You are viewing a plain text version of this content. The canonical link for it is here.
Posted to dev@slider.apache.org by "Steve Loughran (JIRA)" <ji...@apache.org> on 2015/10/07 13:02:27 UTC
[jira] [Commented] (SLIDER-82) Support ANTI_AFFINITY_REQUIRED option

    [ https://issues.apache.org/jira/browse/SLIDER-82?page=com.atlassian.jira.plugin.system.issuetabpanels:comment-tabpanel&focusedCommentId=14946675#comment-14946675 ] 

Steve Loughran commented on SLIDER-82:
--------------------------------------

This is what I'm thinking here

{panel:bgColor=#FFFFCE}
For roles with anti-affinity enabled, we request them one-by one, with a node map for the request which lists every node in the cluster which doesn't have an instance. 

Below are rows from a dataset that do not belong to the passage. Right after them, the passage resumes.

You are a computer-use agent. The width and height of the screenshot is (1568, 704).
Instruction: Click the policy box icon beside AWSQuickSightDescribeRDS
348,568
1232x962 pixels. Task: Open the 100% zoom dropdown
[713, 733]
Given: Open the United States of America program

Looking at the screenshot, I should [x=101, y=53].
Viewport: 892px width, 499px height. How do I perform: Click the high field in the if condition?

As such requests are independent of requests at other priorities, other roles can come up simultaneously —we don't have to play with blacklists
{panel}

h2. Algorithm
Algorithm starts off very similar to the -002 patch, except now we're using node maps rather than blacklists, and so can work in parallel. I'll try to start with that code.

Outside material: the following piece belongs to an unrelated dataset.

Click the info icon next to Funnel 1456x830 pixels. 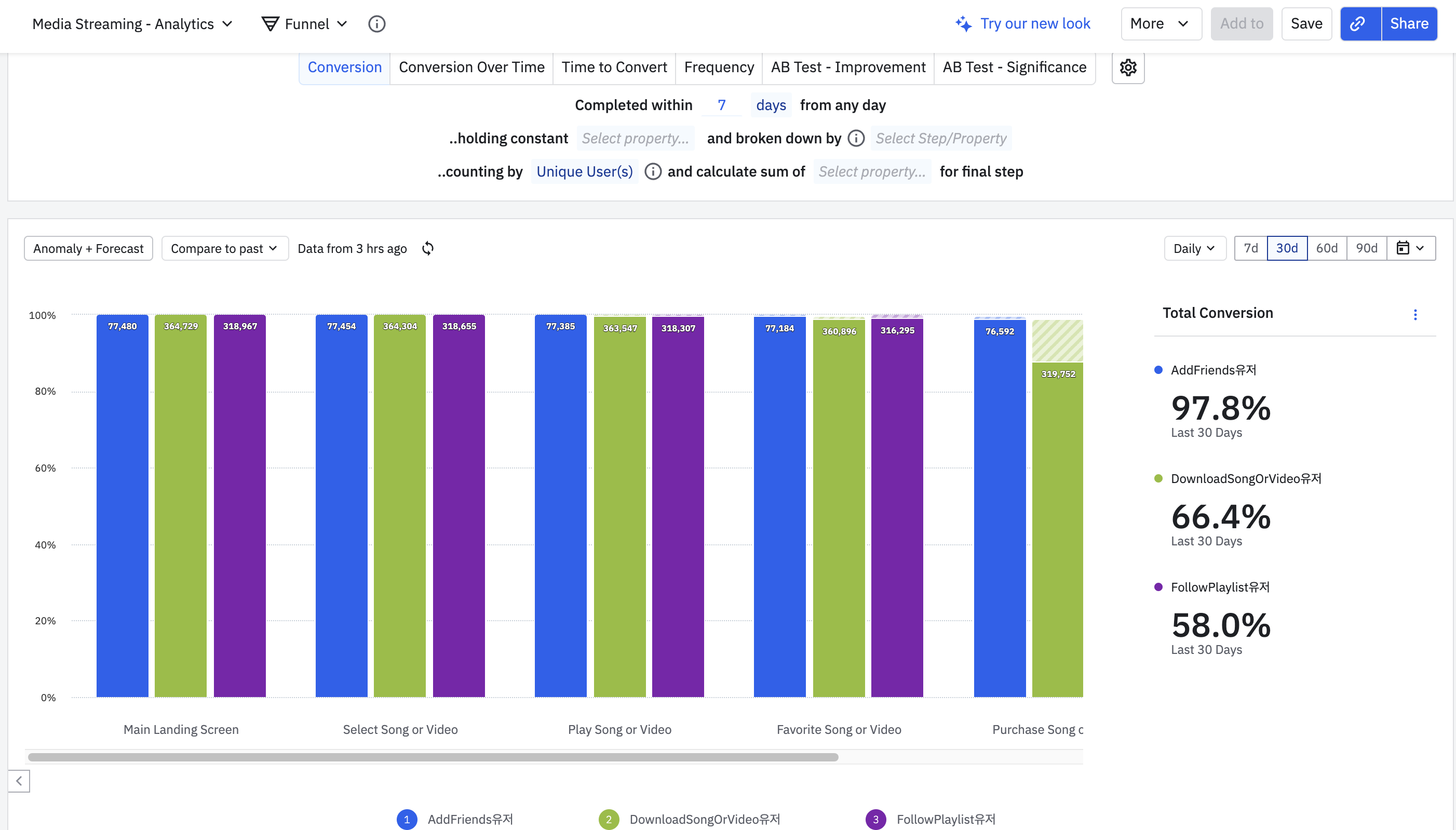376,24
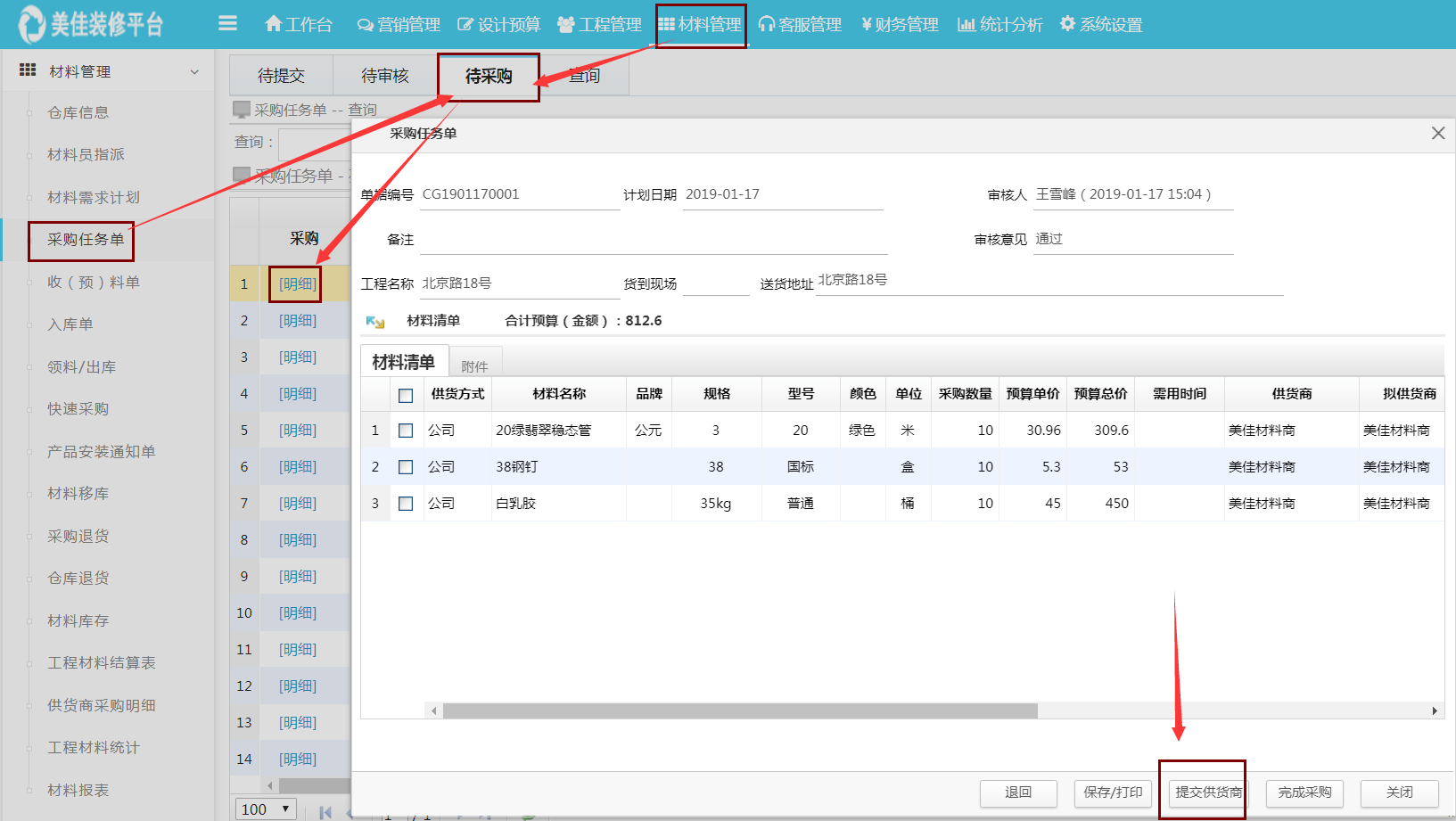Click the 完成采购 button

pos(1304,792)
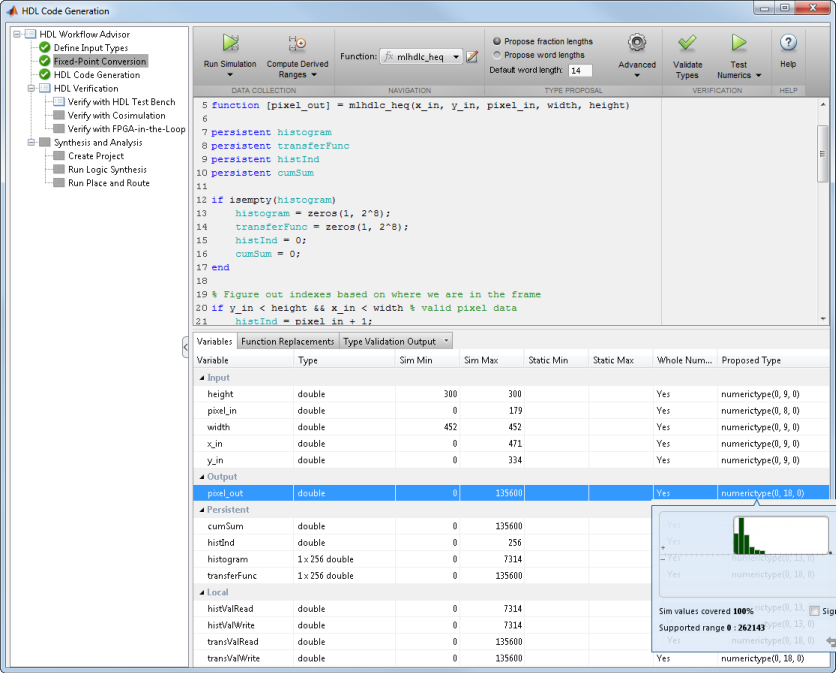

# for anti-affinity placements, have a flag on the role status to indicate "anti-affinity request in progress", and a counter of pending. These need to be used when reviewing sizes of components
# when reviewing such a component, requests for placed instances are made first, and pushed out in parallel.
# next, the current node map is requested
# Exactly one container request is made, asking for anywhere on the entire set of nodes for which there is neither a live container, nor a placed request. Relax=false. This is the _anti-affinity request_
# If placed requests are satisfied, launch containers there.
# If the outstanding anti-affinity request is satisfied, launch a container on that node, then issue a new anti-affinity request with that node also excluded from the set of possible nodes.
# if placed requests cannot be satisfied, the escalation policy will have to become "just another anti-affinity request". Drop the requested node from the list of historical placements, so that it can be included in future anti-affinity requests (but not any outstanding one, which will be left alone).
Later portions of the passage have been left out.